An $11 Trillion Opportunity – Why we need to act now to build a green bank in Georgia

This is a multi-part series on why we should get serious about launching a green bank in Georgia. “Green banks” is a bit of a misnomer because they don’t offer retail banking like checking and savings accounts or traditional investment banking services. They operate more like community development financial institutions (CDFI), investing in small- to medium-sized businesses in under-served markets. For green banks, that under-served market is made up of the businesses leading our transition to a low-carbon economy. I’ll get more into how green banks work in Part II. For now, let’s focus on the urgency.

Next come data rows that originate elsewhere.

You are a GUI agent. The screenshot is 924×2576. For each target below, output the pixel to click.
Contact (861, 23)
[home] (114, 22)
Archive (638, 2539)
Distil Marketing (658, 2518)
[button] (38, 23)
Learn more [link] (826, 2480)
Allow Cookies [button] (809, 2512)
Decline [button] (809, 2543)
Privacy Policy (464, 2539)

Part I – The $11 Trillion Opportunity

With the Inflation Reduction Act of 2022 (IRA), the U.S. set out to dramatically accelerate investment in decarbonizing our economy. Just a year in, there are signs it’s working. S&P reports that the first year tallied 83 investments in clean energy manufacturing facilities, including the $2.5B Hamwa Q-Cells expansion in Georgia. Research from Goldman Sachs suggests the IRA will provide $1.2 trillion in market incentives triggering $11 trillion of total infrastructure spending by 2050. A large share of that spending will happen before 2033, when the generous Investment Tax Credit (ITC) and Production Tax Credit (PTC) taper off. According to Goldman, investment of this scale has the potential to “make most clean tech — solar, wind, electric vehicles (EVs), and storage, as well as bioenergy, clean hydrogen, and carbon capture — profitable.” The key is scale.

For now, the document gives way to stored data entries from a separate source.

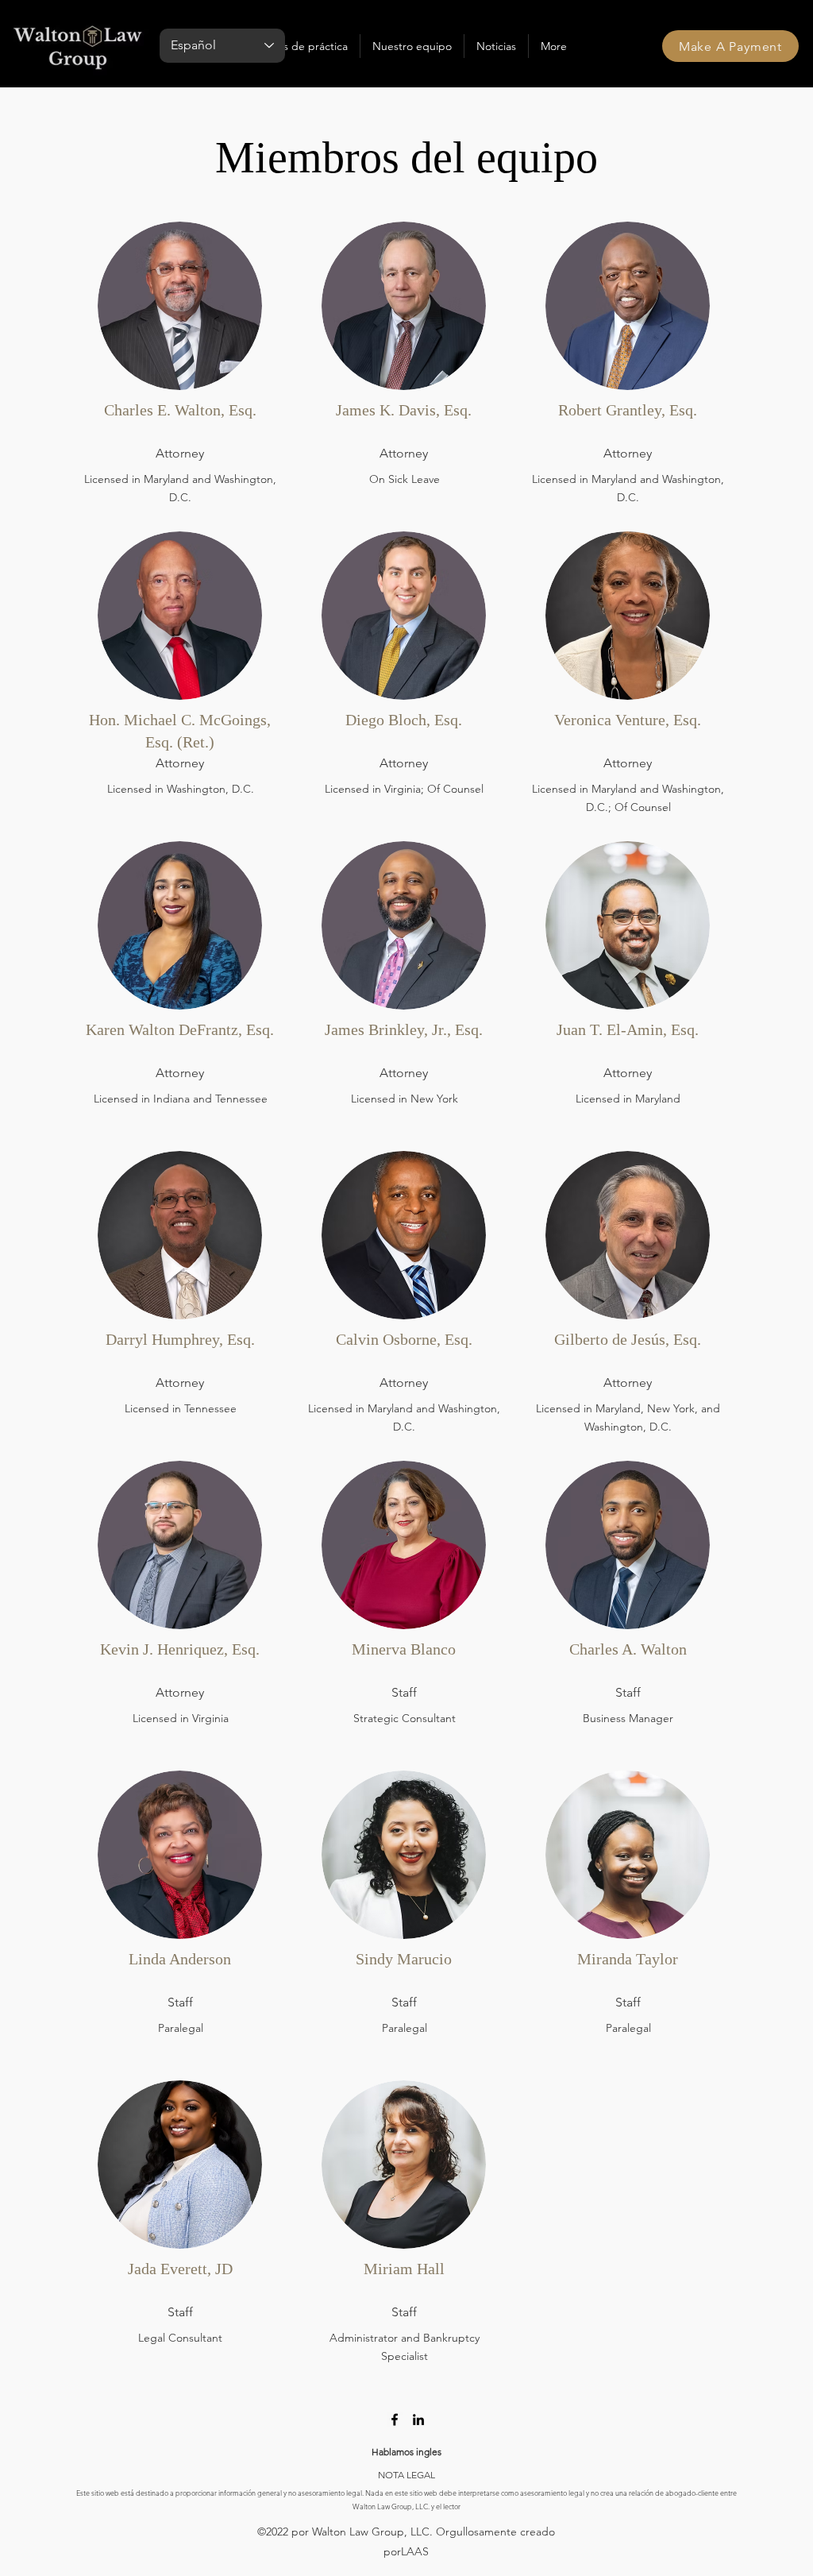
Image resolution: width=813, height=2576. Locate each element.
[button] (304, 46)
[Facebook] (395, 2419)
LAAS (415, 2551)
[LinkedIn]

Hamwa Q-Cells isn’t the only big IRA-related announcement in Georgia. An AJC analysis found “35 projects building everything from EVs to e-bikes and the batteries that power them” and pledges to create some 28,000 jobs. Another study from Energy Innovation suggests the state can add $4.8 billion annually to the GDP by 2030 and over 34,000 jobs across manufacturing, construction, and sales industries. That could be an under count. Energy.gov, an EPA website, says that battery supply chain-related investments alone already promise 23,000 new jobs and over $26 billion of investment for the state.

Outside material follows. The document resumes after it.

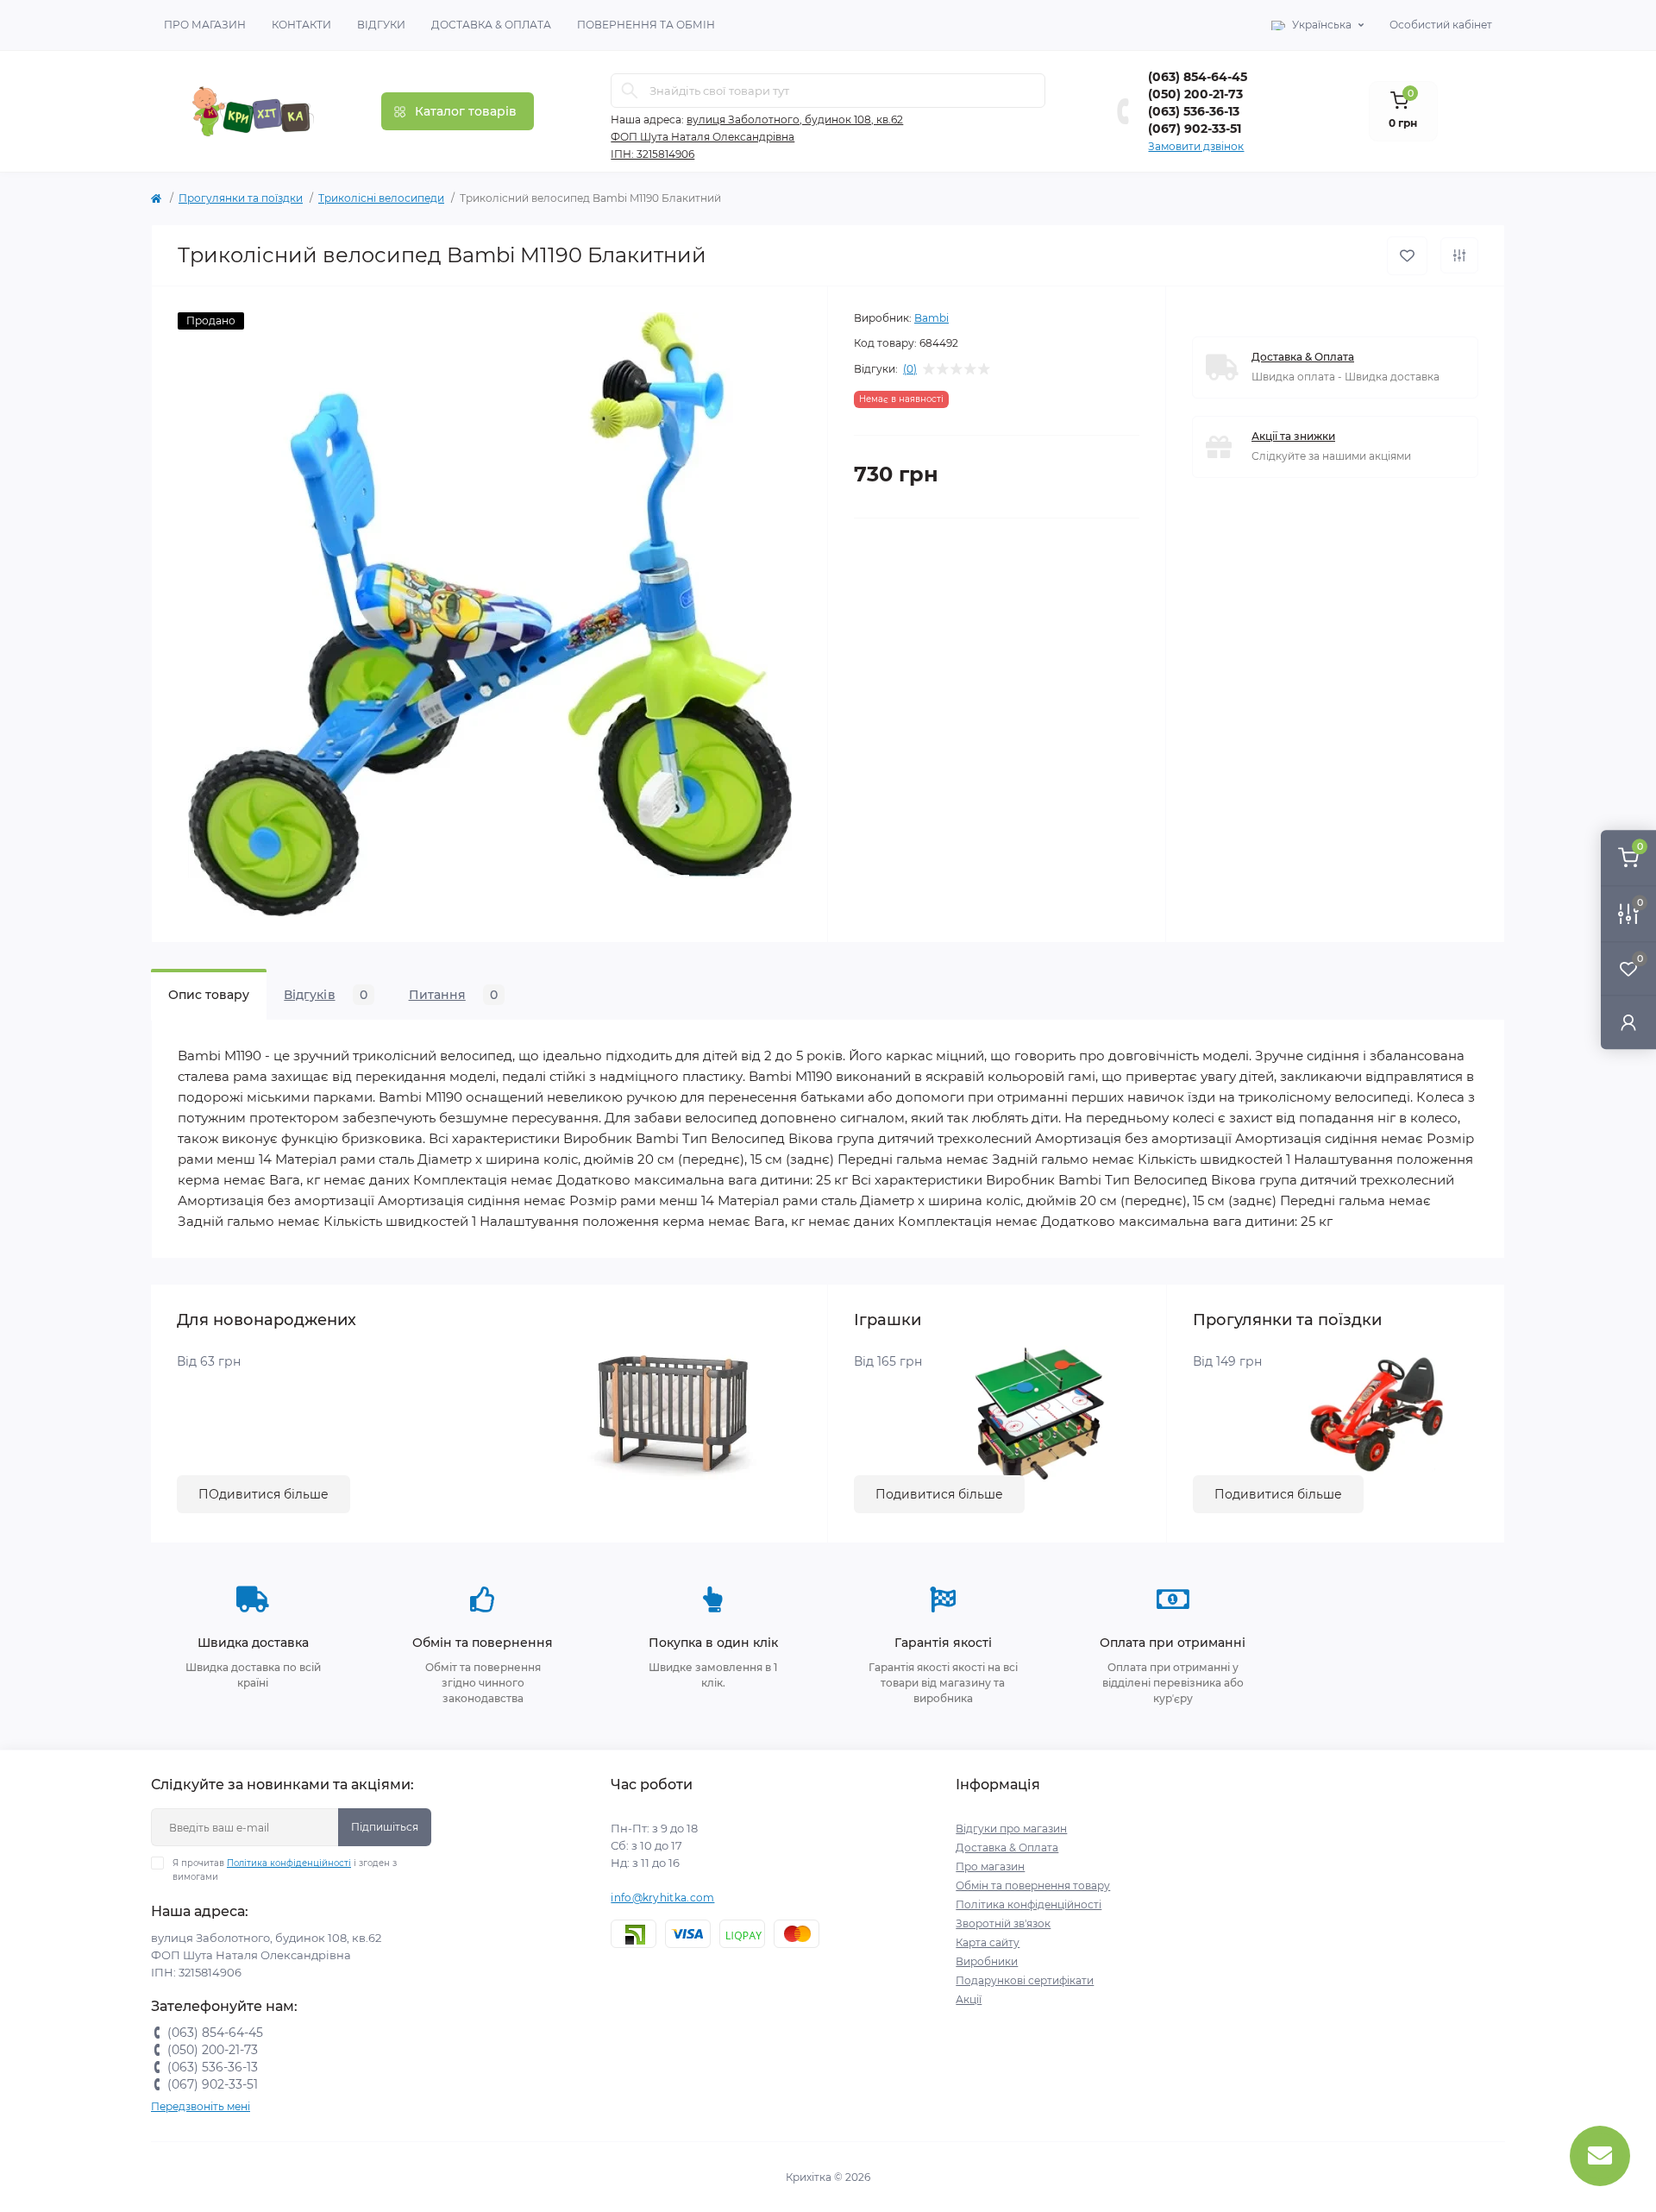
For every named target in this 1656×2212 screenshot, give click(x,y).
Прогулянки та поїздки (241, 198)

While most of the IRA’s incentives come from tax credits, the direct funding programs are just as important and slightly more predictable. Of the $109 billion in direct funding, the largest single appropriation is $27B for the Environmental Protection Agency (EPA) to create the Greenhouse Gas Reduction Fund (GGRF). The GGRF has a mandate to:

“mobilize financing and private capital to address the climate crisis, ensure our country’s economic competitiveness, and promote energy independence while delivering lower energy costs and economic revitalization to communities that have historically been left behind.”

https://www.epa.gov/greenhouse-gas-reduction-fund

Data from CTVC – Climate Tracker / EPA – Greenhouse Gas Reduction Fund

Georgia has momentum on many of the opportunities the GGRF mandate outlines. The state is already responding to climate change and energy independence. Since 2017 the state’s carbon footprint has declined by 5% while GDP grew by 10%. That significant reduction in carbon intensity has come mainly from our electric grid. Georgia is ranked 7th nationwide with over 5 GW of installed solar, enough to power nearly 600 thousand homes. The state also benefits from significant growth in nuclear energy, but considering the cost overruns and delays, there is little chance we will see that grow beyond Plant Vogtle Units 3 & 4.

Progress is progress, but there is more that needs to be done. Last year alone, state utilities imported $3.7 billion of coal, gas, and oil.  Those are essential dollars leaving the state while far too many of our residents need help to afford their energy bills. This is an opportune time for us to build on the existing momentum and respond to ongoing needs.

But we need to act fast. The EPA’s mandate requires them to get GGRF funds out by 2024. The urgency to deploy capital has led to some confusion, but what we do know is that there are three main programs designed to get the money out quickly:

  • National Clean Investment Fund has $14B to expand the investment capabilities of 2 to 3 national-scale clean energy-focused nonprofit financial institutions.
  • Clean Communities Investment Accelerator has $6B to fund up to 7 nonprofits committed to building the clean-energy funding capacity of community lenders in under-invested neighborhoods.
  • Solar for All program with $7B for up to 60 grants for states, municipalities, and organizations supporting low-income residential solar projects.

The fact that Georgia has been able to scale GDP while reducing carbon intensity proves it can be done. The next step is to include the state’s 1.2 million small and medium businesses while ensuring the benefits reach those who most need them. That will prove more complex, and that complexity is, in part, the justification for a green bank. As the urgency of action meets the real needs of thousands of businesses and millions of residents, there needs to be a dedicated, nimble, and committed team that knows how to make and manage impactful investments.